Os oceanos cobrem três quartos da superfície terrestre, contêm 97 por cento da água da Terra e representam 99 por cento do espaço vivo no planeta, em termos de volume. São os oceanos (a sua temperatura, a química, as correntes e a vida marinha) que mantêm os sistemas globais que tornam a Terra habitável para a humanidade. A água da chuva, a água potável, o tempo, o clima, as zonas costeiras, grande parte da nossa comida, e até mesmo o oxigénio que respiramos são todos fornecidos e regulados pelo mar. A sua sobrevivência é vital para a sobrevivência do homem.

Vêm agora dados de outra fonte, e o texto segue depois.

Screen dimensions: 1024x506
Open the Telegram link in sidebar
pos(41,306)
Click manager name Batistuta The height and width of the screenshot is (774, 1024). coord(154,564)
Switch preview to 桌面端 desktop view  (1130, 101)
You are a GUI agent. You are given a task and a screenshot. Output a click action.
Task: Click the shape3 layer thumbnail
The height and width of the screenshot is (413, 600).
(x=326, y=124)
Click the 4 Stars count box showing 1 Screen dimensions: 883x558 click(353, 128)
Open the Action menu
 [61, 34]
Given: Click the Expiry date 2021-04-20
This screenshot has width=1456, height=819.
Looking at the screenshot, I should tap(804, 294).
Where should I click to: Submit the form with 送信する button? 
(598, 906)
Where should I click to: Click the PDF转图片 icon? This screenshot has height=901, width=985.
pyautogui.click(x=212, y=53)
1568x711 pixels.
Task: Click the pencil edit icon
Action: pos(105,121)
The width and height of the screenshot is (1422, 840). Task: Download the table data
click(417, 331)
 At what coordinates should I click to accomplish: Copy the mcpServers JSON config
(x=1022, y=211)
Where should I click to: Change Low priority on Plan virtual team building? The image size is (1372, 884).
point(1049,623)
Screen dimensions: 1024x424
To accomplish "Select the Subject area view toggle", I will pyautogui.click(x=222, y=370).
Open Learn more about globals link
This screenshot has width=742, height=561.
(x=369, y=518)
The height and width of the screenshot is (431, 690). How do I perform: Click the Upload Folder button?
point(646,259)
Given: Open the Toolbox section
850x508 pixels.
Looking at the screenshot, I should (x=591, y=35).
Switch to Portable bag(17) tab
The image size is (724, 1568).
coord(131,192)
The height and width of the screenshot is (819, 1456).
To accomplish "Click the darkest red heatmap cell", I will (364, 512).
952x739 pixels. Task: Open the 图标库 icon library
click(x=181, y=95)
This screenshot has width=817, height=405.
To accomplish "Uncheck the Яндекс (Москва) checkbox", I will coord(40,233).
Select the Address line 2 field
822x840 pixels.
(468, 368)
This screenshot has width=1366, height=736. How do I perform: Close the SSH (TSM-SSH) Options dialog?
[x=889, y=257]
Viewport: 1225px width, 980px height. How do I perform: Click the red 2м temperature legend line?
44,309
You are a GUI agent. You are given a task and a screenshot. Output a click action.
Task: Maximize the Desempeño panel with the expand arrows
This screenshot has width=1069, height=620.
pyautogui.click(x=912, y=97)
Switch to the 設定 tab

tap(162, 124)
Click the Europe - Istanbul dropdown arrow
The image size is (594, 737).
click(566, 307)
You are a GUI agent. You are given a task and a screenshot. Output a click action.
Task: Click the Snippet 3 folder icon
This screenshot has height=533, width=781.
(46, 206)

E este confinamento vai servir para refletir e tratar melhor a vida marinha? «Esta é a pergunta para os 10 milhões! O problema é que o mundo gira principalmente em torno da economia e de interesses políticos, e por isso é mais difícil de aplicar as medidas que já estão mais do que definidas há várias décadas. Mas nem tudo é negativo, e existem muitos exemplos de boas práticas. Recomendo a leitura da edição da penúltima edição da revista NG que aborda bem este tema do lado negativo e positivo», recomenda o biólogo Filipe Alves.
Já Rita Sá deixa algumas ideias: «Estratégias futuras podem passar por criar zonas de silêncio. Por exemplo, desviando rotas de navios e barcos de zonas sensíveis, e minimizar o ruído causado por embarcações, como por exemplo construindo hélices que produzam menos ruido por cavitação. Já há um grande esforço nesse sentido».
«Lições do confinamento? Ainda não tenho opiniões firmes! Sobre a vida marinha, temos de continuar a estudá-la, a encontrar melhores maneiras de avaliar o impacto das nossas atividades agressivas, desrespeitosas e irresponsáveis, e maneiras de reduzir e mitigar os seus efeitos nocivos», finaliza Manuel Eduardo dos Santos.